7 Il motivo non ha pregio.
Su questo specifico punto la Corte territoriale ha motivato il suo convincimento rilevando che il 4 novembre 2008 non era stato possibile effettuare il rilascio perchè non solo l’immobile non era stato liberato di tutti gli arredi ma, in violazione degli impegni contrattualmente assunti, neppure erano stati rivolturati i contratti di somministrazione dei servizi e riconsegnate le licenze e le autorizzazioni amministrative. Ha aggiunto che dal verbale di consegna, redatto il 23 gennaio 2009, si evinceva che neanche a quella data i locali erano completamente sgombri, tanto che nell’occasione, si erano dovuti concordare tempi e modalità della sua definitiva liberazione.

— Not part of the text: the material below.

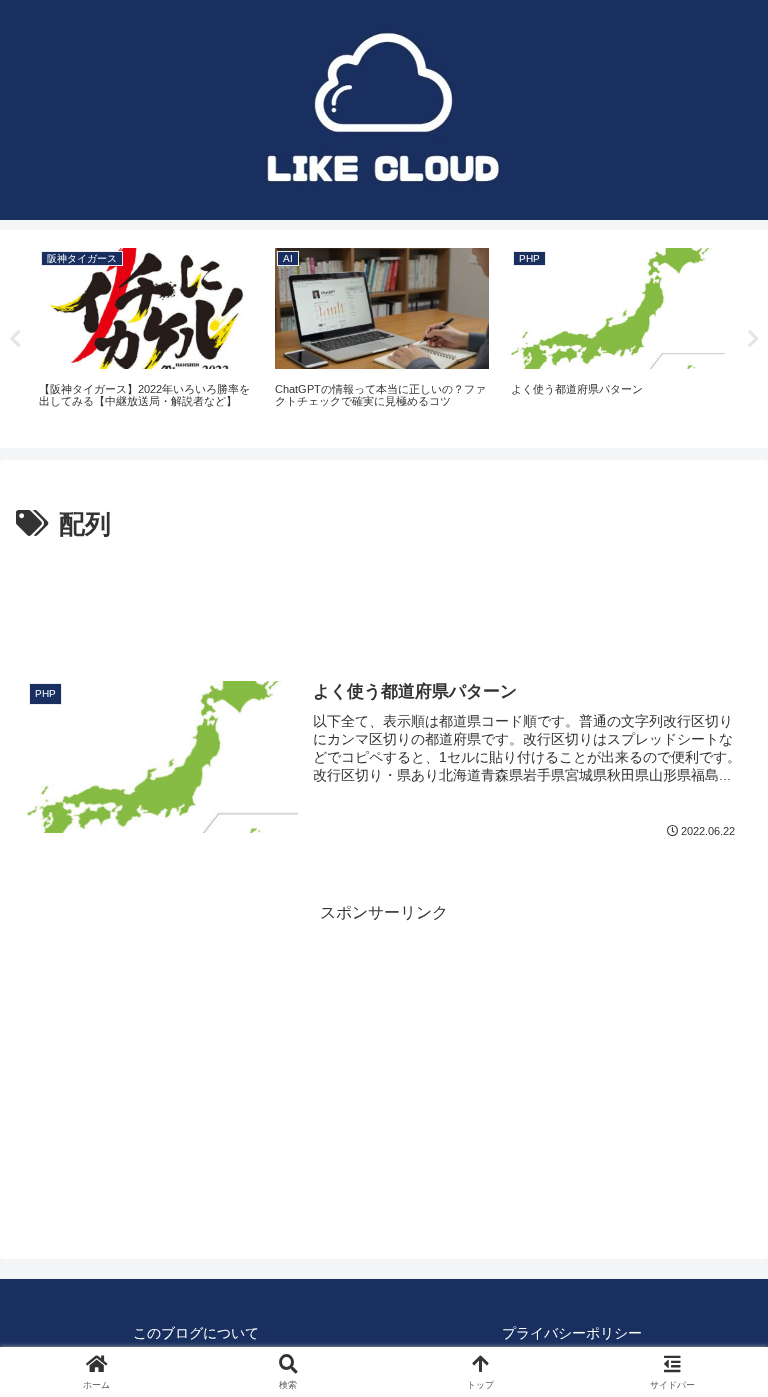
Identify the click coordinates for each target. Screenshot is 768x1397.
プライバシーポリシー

Il giudice di merito si è cioè mosso nella prospettiva che solo in occasione del secondo accesso le condizioni dell’immobile erano tali che un rifiuto di accettare la riconsegna avrebbe potuto essere tacciato di pretestuosità. Ma, se così è, le doglianze esposte nel motivo muovono da una versione dei fatti affatto diversa, rispetto a quella assunta dal giudicante a fondamento della scelta decisoria adottata, senza che neppure siano indicate – con la precisione richiesta dall’osservanza del principio di autosufficienza del ricorso – le risultanze istruttorie di cui la Corte territoriale avrebbe fatto malgoverno. Il che, sul piano processuale, si traduce in un vizio di eccentricità e genericità delle censure, rispetto alle argomentate ragioni della decisione, nonchè nella tracimazione delle argomentazioni esposte nel motivo dall’area di quelle consentite nel giudizio di legittimità. 8 La negativa valutazione della fondatezza delle critiche sin qui esaminate comporta l’assorbimento del quinto mezzo, con il quale gli impugnanti prospettano violazione dell’art. 96 cod. proc. civ., artt. 1175, 1375 e 2043 cod. civ., nonchè vizi motivazionali, in relazione al mancato accoglimento della domanda di risarcimento dei danni, patrimoniali e non, causati dall’iniziativa giudiziaria intentata in mala fede dalla locatrice, laddove la stessa aveva pregiudicato la loro salute e la loro capacità di lavoro.
E’ infatti a dir poco ovvio che il giudizio di fondatezza della domanda della locatrice e l’insussistenza di qualsivoglia profilo di illiceità nelle modalità con le quali la stessa ha gestito il rapporto con la società conduttrice, preclude la possibilità di ritenerla responsabile dei pregiudizi lamentati dagli impugnanti.
Al rigetto del ricorso segue la condanna dei ricorrenti al pagamento delle spese di giudizio.
P.Q.M.
La Corte rigetta il ricorso. Condanna i ricorrenti al pagamento delle spese di giudizio, liquidate in complessivi Euro 2.200,00 (di cui Euro 2.000,00 per onorari, oltre IVA e CPA, come per legge.
Così deciso in Roma, il 19 gennaio 2012.